**Task prompt:**
Using only the entries below, copy exactly the lines that begin at the one with "Viewport: 269px width, 232px" and end at the one with "Task: Open the Status dropdown arrow", both included. Drop the pictures.

[Opening Extracted entries section]

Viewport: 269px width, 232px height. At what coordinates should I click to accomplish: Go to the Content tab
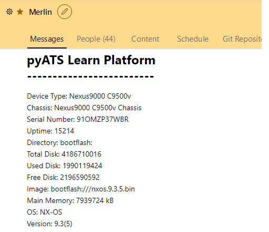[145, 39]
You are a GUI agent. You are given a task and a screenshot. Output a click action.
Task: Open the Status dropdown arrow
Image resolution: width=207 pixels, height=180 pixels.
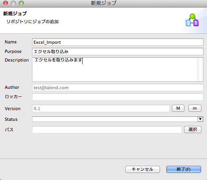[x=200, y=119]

[Closing Extracted entries section]
[Opening Extracted entries section]

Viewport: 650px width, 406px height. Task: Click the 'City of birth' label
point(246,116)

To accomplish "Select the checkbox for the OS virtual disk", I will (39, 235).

[Closing Extracted entries section]

**Task result:**
Viewport: 269px width, 232px height. At what coordinates should I click to accomplish: Go to the Content tab
[145, 39]
You are a GUI agent. You are given a task and a screenshot. Output a click action.
Task: Open the Status dropdown arrow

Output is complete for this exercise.